▸ **Exercise**: From the top of the entries below through the line containing "Click the arrow", return every line exactly as written, please, and stop there.
== Material shown
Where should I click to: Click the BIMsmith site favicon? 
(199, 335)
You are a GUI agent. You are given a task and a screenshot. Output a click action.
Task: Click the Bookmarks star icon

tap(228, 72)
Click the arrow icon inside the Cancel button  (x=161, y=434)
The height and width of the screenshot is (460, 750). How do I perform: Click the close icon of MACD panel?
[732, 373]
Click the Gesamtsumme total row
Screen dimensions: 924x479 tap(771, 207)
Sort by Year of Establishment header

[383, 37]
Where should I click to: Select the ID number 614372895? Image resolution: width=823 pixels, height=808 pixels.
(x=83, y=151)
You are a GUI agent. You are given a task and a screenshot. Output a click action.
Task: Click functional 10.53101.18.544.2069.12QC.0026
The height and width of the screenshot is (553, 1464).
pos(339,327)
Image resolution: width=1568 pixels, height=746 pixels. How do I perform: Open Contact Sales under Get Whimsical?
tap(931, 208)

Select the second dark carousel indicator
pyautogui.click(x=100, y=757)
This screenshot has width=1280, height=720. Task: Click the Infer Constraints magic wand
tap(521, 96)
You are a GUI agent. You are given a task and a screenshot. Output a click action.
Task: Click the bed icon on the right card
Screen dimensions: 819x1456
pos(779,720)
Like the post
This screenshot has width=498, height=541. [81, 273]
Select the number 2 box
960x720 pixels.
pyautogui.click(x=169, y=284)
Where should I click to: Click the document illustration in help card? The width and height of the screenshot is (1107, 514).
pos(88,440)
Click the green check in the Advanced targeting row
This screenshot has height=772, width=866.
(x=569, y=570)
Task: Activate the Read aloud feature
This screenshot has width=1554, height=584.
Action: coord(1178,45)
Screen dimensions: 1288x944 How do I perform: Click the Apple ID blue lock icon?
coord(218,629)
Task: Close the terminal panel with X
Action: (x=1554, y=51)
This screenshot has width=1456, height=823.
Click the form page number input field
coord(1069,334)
====
▸ **Exercise response**:
Where should I click to: Click the BIMsmith site favicon? 
(199, 335)
You are a GUI agent. You are given a task and a screenshot. Output a click action.
Task: Click the Bookmarks star icon

tap(228, 72)
Click the arrow icon inside the Cancel button  (x=161, y=434)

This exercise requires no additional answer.